Auch beim Double Feature zeigt Zehetner, neben zehn seiner eigenen Filme, einen Amateurfilm: „Ich bearbeite das Material nicht, sondern zeige es 1:1. Mir ist es einerseits wichtig, den Autor zu würdigen. Andererseits betrachte ich diese Filme auch als meine eigene Arbeit: wie eine rückwärtsgewandte Auftragsarbeit.
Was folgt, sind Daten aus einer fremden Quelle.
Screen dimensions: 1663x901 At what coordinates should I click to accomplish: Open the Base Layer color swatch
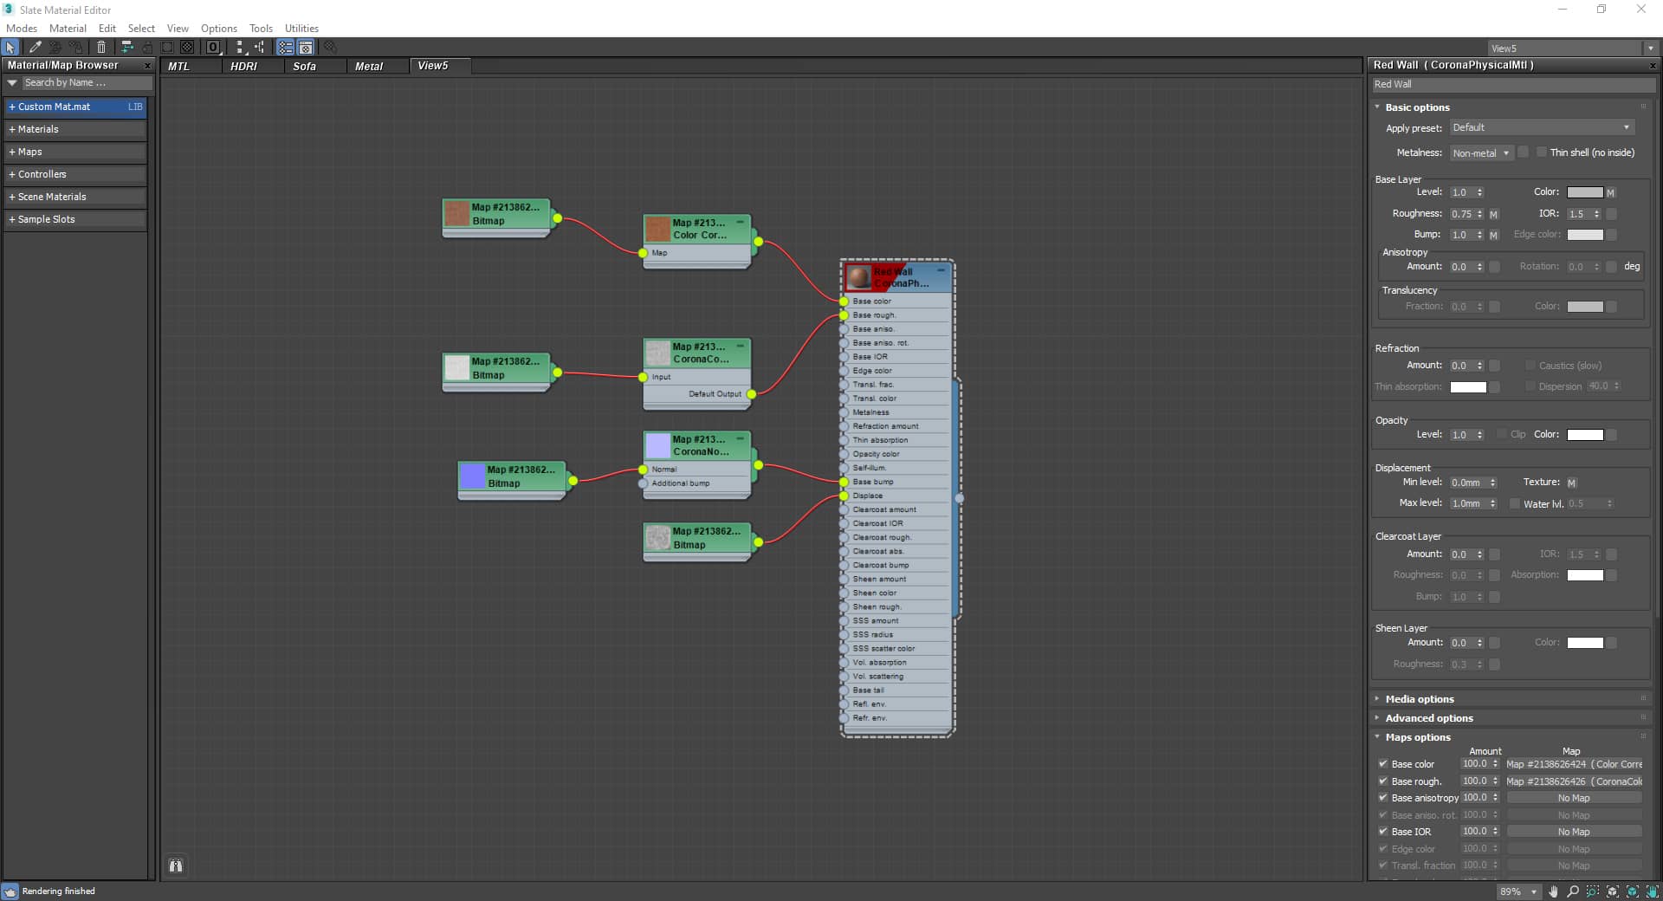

Ein Fremder hat im besten Fall genau das produziert, was ich mir schon immer erhofft habe.“

Ton und Bild der Realität

Zehetner bezeichnet sich als „Filmmacher“. Er selbst ist Kameramann, Tonmann, Regisseur und – im Falle eines Selbstporträts – auch Schauspieler. „Ich filme, sobald mich eine Situation interessiert. Aber erst wenn ich das Material zu Hause anschaue, entscheide ich, ob es stark genug ist. Fehler spielen dabei keine Rolle. Ob es zu dunkel oder unscharf ist, ist mir egal. Ich bearbeite nichts“, erklärt Zehetner seine Arbeitsweise.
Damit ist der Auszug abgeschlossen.